À travers des images d’archives, des mémoires et une bande-son bouleversante, le réalisateur belge Johan Grimonprez revisite l’assassinat de Patrice Lumumba en exposant les intérêts occultes des grandes puissances. Son documentaire, Bande-son pour un coup d’État, entremêle avec virtuosité récit politique, jazz militant et propagande coloniale.

Un thriller géopolitique rythmé par le jazz

Présenté en janvier 2024 au festival de Sundance, Bande-son pour un coup d’État retrace un épisode charnière de la guerre froide : la chute du Premier ministre congolais Patrice Lumumba, six mois après l’indépendance de la République Démocratique du Congo en juin 1960. Dans ce film-essai au montage nerveux et foisonnant, Johan Grimonprez expose les ingérences de la CIA, du gouvernement belge et des diplomaties occidentales, soucieuses de préserver leur emprise sur les ressources du Congo – notamment son uranium, crucial pour l’armement nucléaire américain.

Parmi les révélations du documentaire, on apprend notamment que William Burden, à la tête du MoMA à New York, était à la fois agent de la CIA, ambassadeur et actionnaire de l’Union minière, fleuron du Katanga privatisé trois jours avant l’indépendance du pays. Grimonprez documente également le double langage de Dwight Eisenhower, qui affirmait défendre l’autodétermination congolaise à l’ONU… tout en commanditant, dans les coulisses, l’empoisonnement de Lumumba.

L’autre force du film est musicale : les voix de John Coltrane, Nina Simone ou encore Max Roach accompagnent le récit. Le jazz, tour à tour arme diplomatique et cri de révolte, devient ici un acteur à part entière. Le saxophoniste Louis Armstrong, par exemple, fut envoyé par le Département d’État comme “ambassadeur culturel” au Congo pour masquer l’opération politique en cours. Selon le documentaire, il menaça ensuite de renoncer à sa citoyenneté en découvrant la manipulation.

Un geste artistique engagé et singulier

Entièrement construit à partir d’archives visuelles, sonores et de citations, le film assume une forme impressionniste et souvent poétique.
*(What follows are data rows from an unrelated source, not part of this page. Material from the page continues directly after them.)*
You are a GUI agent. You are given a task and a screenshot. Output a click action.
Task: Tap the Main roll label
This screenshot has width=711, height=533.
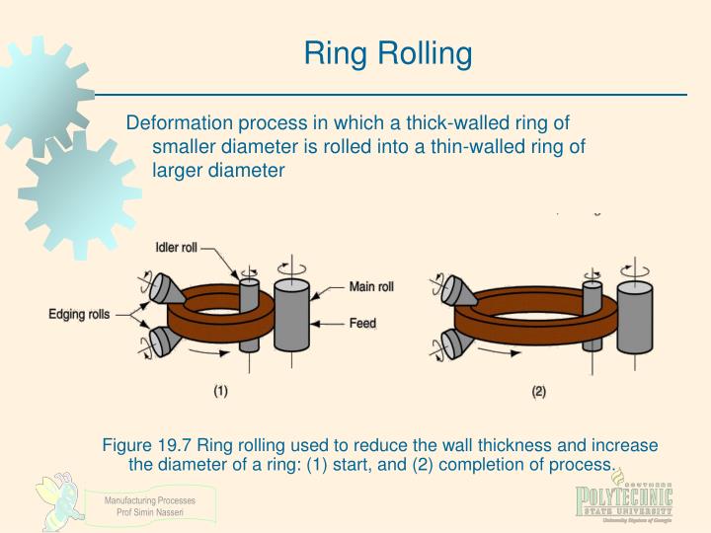[x=371, y=287]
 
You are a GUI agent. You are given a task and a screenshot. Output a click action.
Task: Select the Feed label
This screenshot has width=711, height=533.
[x=362, y=323]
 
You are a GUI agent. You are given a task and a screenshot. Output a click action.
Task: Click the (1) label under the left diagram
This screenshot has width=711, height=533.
[x=220, y=391]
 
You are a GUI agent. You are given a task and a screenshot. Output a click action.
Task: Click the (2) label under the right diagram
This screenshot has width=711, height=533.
[x=538, y=391]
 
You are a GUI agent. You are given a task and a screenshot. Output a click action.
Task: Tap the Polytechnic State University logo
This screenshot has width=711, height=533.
[x=624, y=500]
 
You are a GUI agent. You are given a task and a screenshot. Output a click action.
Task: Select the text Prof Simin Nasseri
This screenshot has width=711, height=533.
[x=150, y=511]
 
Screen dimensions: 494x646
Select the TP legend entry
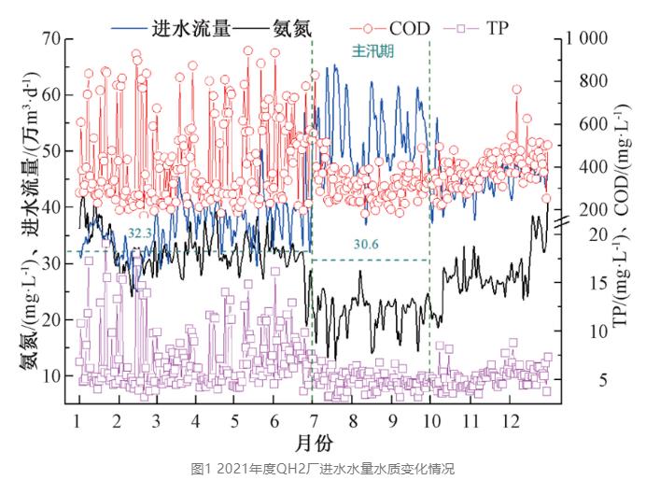498,28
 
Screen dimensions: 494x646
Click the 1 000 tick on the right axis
585,39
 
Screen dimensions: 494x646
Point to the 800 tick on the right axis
580,81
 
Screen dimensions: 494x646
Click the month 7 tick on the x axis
313,420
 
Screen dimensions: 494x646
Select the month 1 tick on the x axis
77,420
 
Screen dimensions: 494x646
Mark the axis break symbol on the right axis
558,223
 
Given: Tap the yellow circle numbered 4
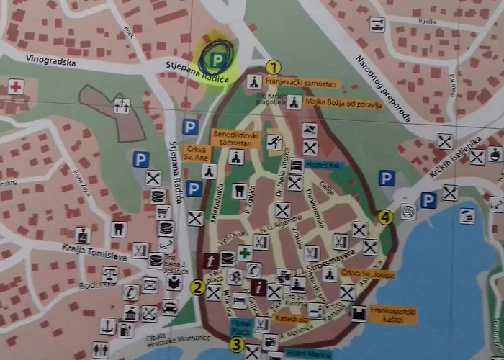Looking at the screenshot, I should (x=386, y=217).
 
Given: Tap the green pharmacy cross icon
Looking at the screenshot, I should (x=245, y=253).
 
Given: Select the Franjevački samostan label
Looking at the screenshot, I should (x=302, y=84).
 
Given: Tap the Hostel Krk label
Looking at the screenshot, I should (x=322, y=165).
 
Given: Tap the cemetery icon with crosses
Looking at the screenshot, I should (x=122, y=107).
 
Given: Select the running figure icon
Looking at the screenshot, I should (x=274, y=142).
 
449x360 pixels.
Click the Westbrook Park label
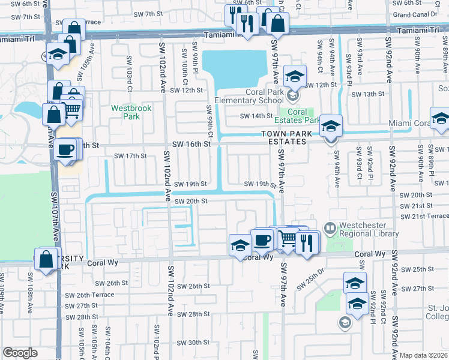pos(131,112)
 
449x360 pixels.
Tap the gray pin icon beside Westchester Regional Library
pos(329,228)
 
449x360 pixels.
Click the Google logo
pos(20,353)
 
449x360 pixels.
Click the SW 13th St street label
pos(367,94)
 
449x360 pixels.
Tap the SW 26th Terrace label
pos(89,295)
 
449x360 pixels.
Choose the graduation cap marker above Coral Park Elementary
pos(295,76)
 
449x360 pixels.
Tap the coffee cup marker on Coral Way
pos(262,240)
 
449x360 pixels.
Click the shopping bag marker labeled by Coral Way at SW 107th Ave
pos(46,259)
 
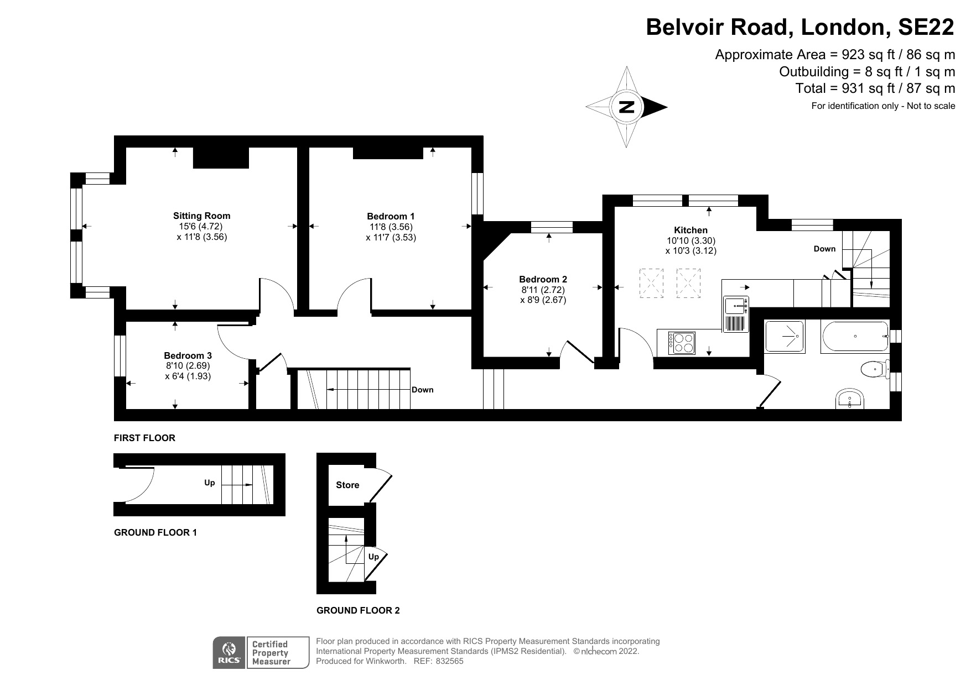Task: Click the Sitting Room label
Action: tap(201, 216)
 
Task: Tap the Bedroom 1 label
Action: tap(391, 216)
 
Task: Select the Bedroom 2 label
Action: tap(543, 279)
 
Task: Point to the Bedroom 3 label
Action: tap(188, 355)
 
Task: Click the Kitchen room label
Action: tap(690, 230)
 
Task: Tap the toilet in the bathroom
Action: tap(874, 368)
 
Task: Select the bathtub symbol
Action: tap(855, 336)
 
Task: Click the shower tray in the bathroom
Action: tap(785, 336)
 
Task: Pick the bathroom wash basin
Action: tap(850, 399)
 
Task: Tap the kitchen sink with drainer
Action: tap(736, 313)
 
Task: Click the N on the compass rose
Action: tap(626, 107)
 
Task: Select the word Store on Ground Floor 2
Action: tap(347, 485)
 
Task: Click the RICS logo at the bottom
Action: tap(229, 653)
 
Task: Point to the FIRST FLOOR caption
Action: tap(144, 438)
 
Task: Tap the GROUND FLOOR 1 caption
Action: tap(155, 532)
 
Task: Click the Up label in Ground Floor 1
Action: tap(209, 483)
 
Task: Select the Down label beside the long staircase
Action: tap(423, 390)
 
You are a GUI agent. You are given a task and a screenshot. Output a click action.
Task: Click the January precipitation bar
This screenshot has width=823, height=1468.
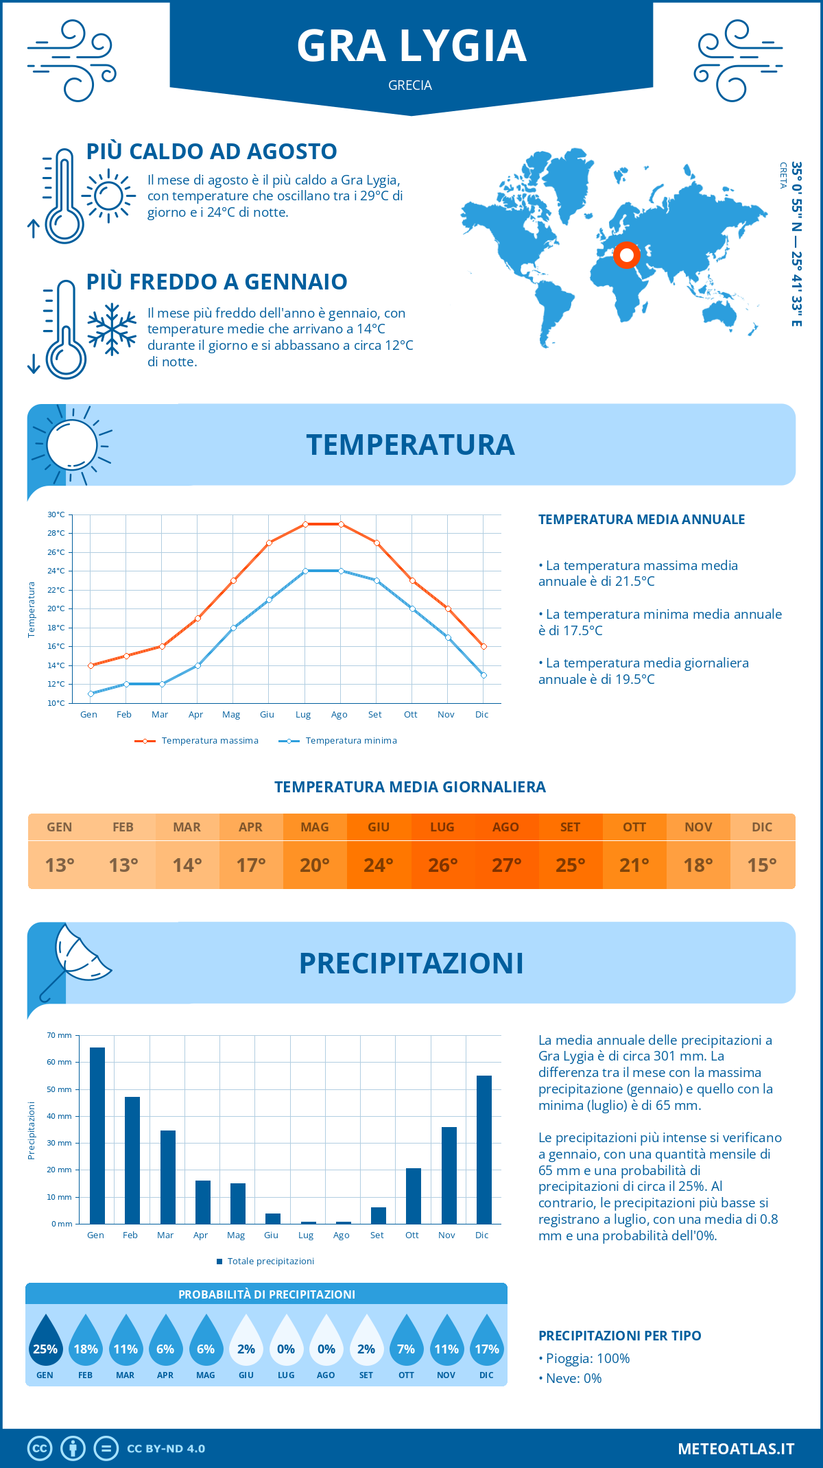(x=97, y=1135)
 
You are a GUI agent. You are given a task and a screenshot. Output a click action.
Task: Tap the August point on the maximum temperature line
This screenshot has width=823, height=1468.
(x=341, y=524)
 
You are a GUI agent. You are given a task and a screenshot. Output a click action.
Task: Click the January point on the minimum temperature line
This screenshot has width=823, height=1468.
(x=91, y=694)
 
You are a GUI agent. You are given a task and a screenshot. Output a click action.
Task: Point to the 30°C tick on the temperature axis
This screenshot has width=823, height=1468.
(x=56, y=514)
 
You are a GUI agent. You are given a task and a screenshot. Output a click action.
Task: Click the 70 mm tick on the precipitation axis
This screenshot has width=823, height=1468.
(x=60, y=1035)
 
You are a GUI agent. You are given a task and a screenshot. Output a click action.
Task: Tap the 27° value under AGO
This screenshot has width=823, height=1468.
(x=506, y=865)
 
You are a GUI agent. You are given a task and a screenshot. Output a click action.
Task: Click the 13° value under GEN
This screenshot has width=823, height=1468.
(x=60, y=865)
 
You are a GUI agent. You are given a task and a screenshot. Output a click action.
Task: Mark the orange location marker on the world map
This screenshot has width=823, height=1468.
(x=626, y=255)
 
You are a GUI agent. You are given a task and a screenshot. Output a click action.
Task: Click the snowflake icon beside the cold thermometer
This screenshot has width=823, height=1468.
(x=112, y=329)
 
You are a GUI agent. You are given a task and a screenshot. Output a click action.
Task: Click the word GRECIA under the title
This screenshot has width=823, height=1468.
(x=410, y=85)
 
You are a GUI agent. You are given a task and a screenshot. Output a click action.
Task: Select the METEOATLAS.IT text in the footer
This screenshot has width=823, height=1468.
(x=736, y=1449)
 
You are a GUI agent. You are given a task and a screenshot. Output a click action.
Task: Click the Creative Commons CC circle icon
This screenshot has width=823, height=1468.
(x=40, y=1449)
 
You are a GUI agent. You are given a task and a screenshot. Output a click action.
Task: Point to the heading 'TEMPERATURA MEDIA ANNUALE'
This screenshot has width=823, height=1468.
(x=641, y=519)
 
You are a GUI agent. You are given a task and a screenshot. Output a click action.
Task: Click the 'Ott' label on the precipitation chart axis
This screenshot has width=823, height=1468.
(x=412, y=1235)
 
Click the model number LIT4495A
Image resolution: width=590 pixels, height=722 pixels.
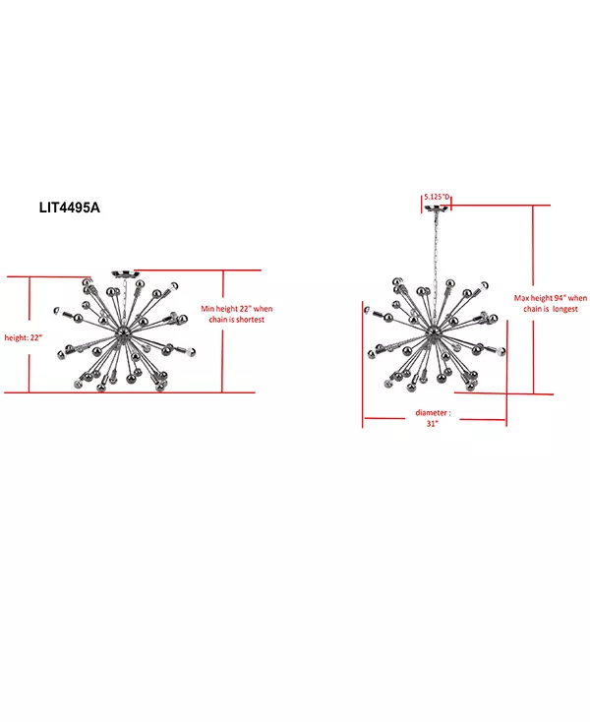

Les témoignages de figures comme Andrée Blouin, ancienne cheffe du protocole de Lumumba, alternent avec les discours de Nikita Khrouchtchev ou de Malcolm X, dans une fresque à la fois éclatée et rigoureusement articulée. Il faut accepter d’être désorienté dans les premières minutes, mais la construction narrative resserre peu à peu les fils du complot néocolonial.

Récompensé du Prix André Cavens du meilleur film par l’Union de la critique de cinéma belge, Bande-son pour un coup d’État a également été nommé aux Oscars 2025. Il est disponible en ligne sur Arte.tv jusqu’au 29 juin et sera diffusé sur Arte en mai, avant de sortir en salle dans une version augmentée de vingt minutes à l’automne. Un documentaire ambitieux, parfois accablant, mais essentiel pour comprendre comment l’histoire africaine a été confisquée – au rythme envoûtant du jazz.